■ Exercise prompt
Print the stretch of the material below from the line containing "Given: View the Apple logo top thumbnail" through the end, copying each line exactly and leaving out the pictures.

■ Saved entries
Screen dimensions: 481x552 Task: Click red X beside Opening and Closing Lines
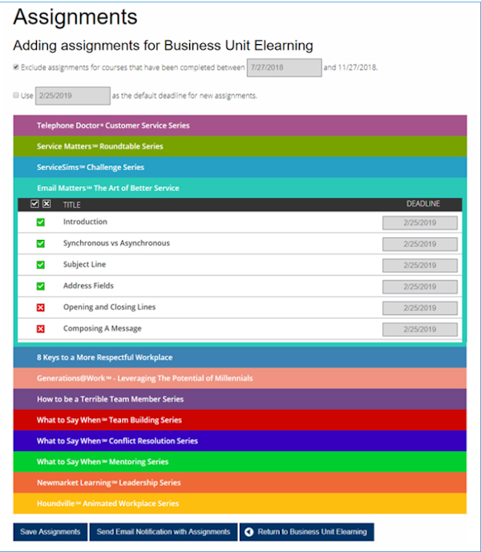tap(41, 307)
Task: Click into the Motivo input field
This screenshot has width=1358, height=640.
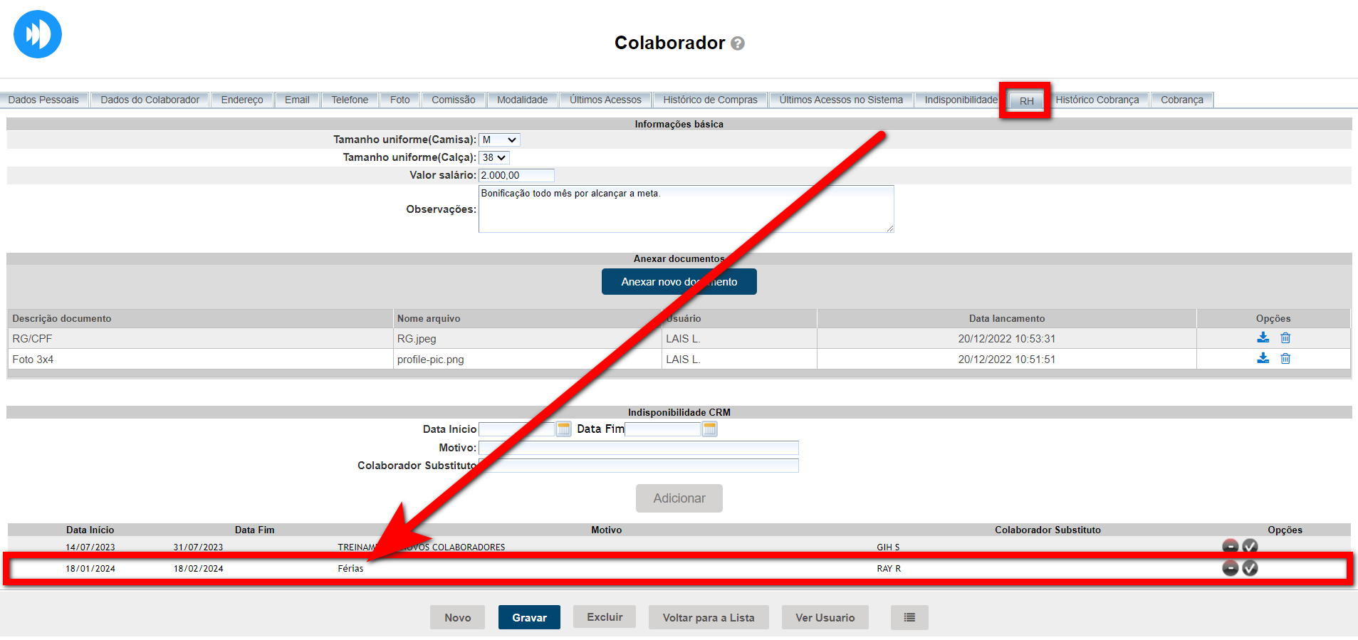Action: pos(638,448)
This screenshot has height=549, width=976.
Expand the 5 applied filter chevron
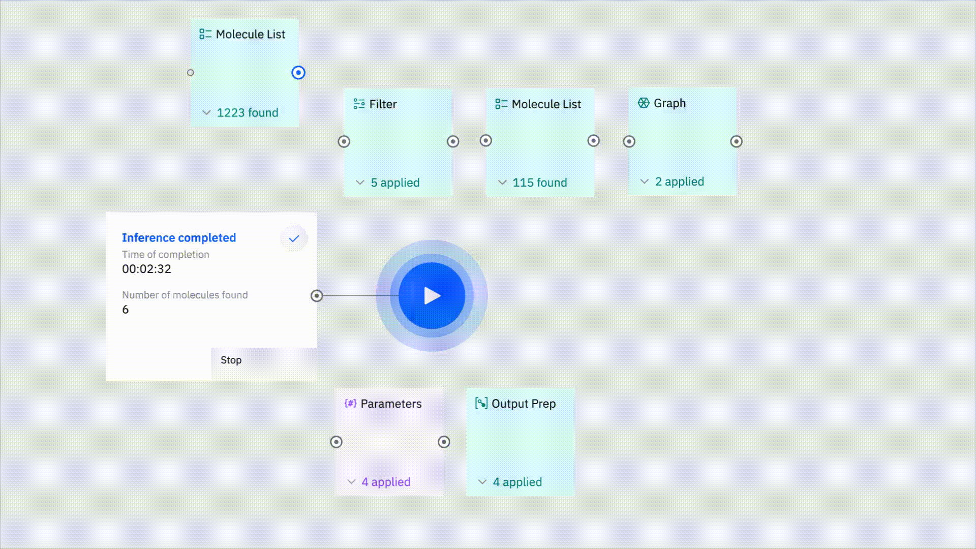[360, 182]
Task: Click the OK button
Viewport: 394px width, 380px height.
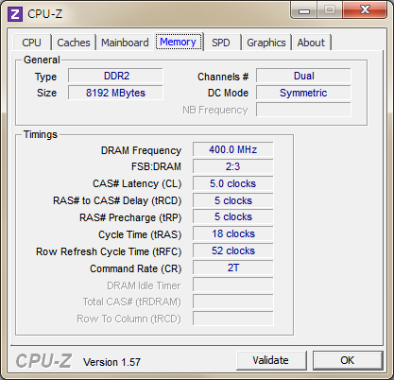Action: click(x=347, y=360)
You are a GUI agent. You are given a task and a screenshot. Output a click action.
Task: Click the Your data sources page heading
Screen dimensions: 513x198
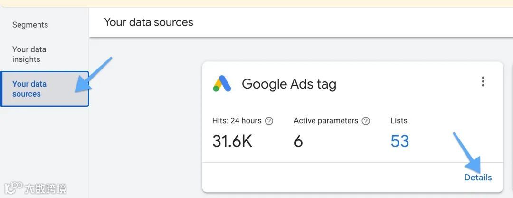click(x=149, y=22)
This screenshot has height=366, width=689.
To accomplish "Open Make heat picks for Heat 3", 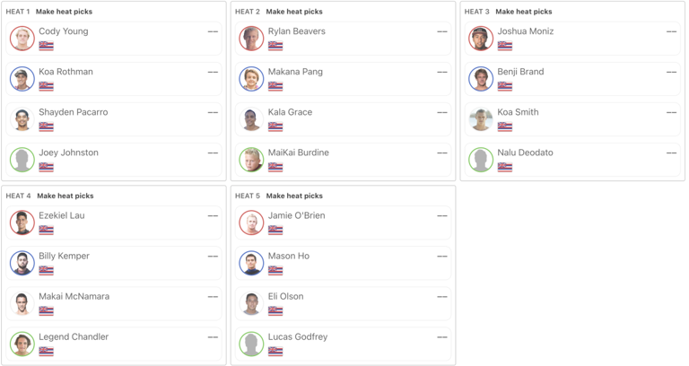I will tap(523, 12).
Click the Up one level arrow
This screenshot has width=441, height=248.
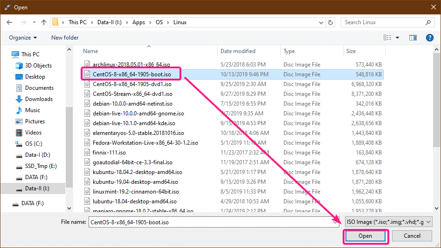(44, 22)
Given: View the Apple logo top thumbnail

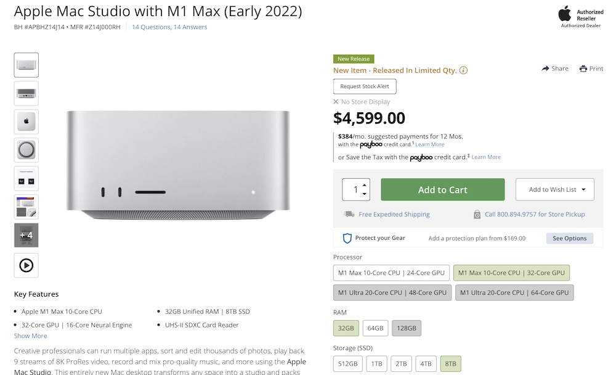Looking at the screenshot, I should [26, 122].
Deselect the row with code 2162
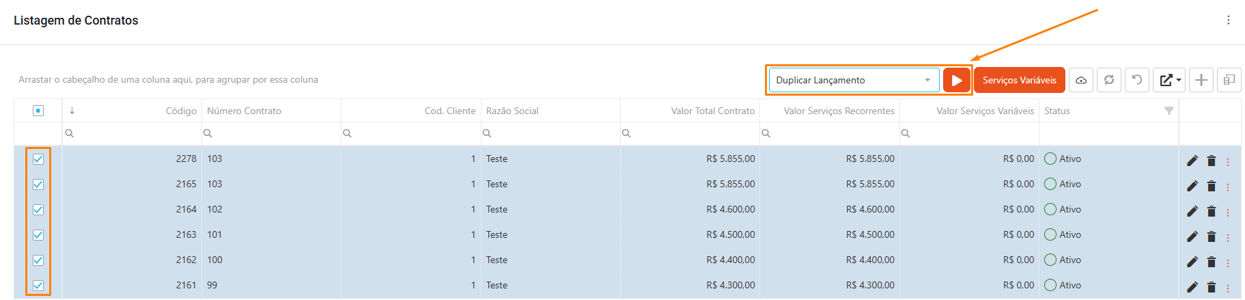Viewport: 1245px width, 300px height. pyautogui.click(x=38, y=260)
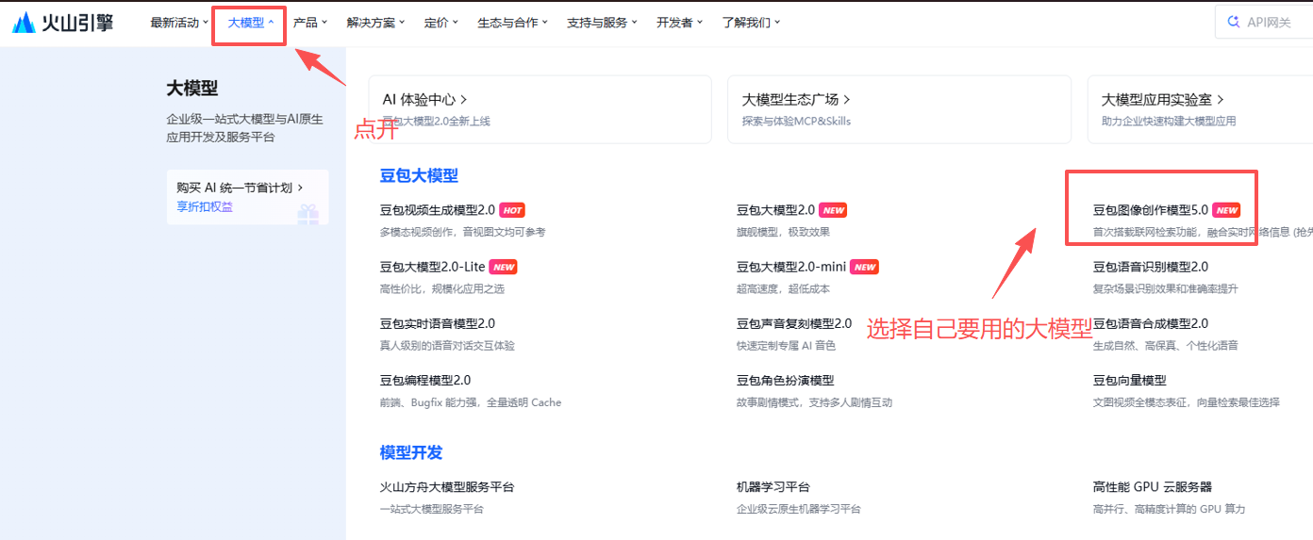This screenshot has height=540, width=1313.
Task: Click the NEW badge next to 豆包图像创作模型5.0
Action: tap(1226, 210)
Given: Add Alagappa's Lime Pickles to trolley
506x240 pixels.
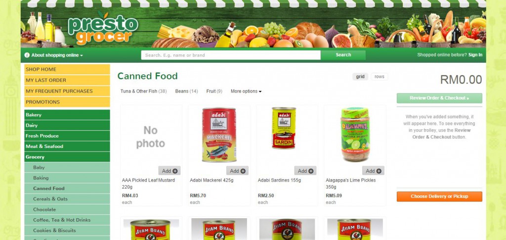Looking at the screenshot, I should [x=373, y=171].
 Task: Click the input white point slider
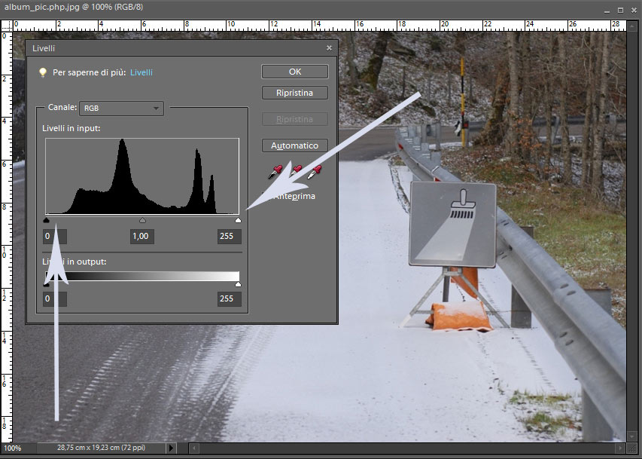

■ Worked answer
Given: View the Apple logo top thumbnail

Looking at the screenshot, I should [26, 122].
Deselect the row with code 2162
Viewport: 1245px width, 300px height. pyautogui.click(x=38, y=260)
This screenshot has height=540, width=1313.
Task: Click the NEW badge next to 豆包图像创作模型5.0
Action: tap(1226, 210)
Given: Add Alagappa's Lime Pickles to trolley
506x240 pixels.
Looking at the screenshot, I should [x=373, y=171].
 Task: Click the input white point slider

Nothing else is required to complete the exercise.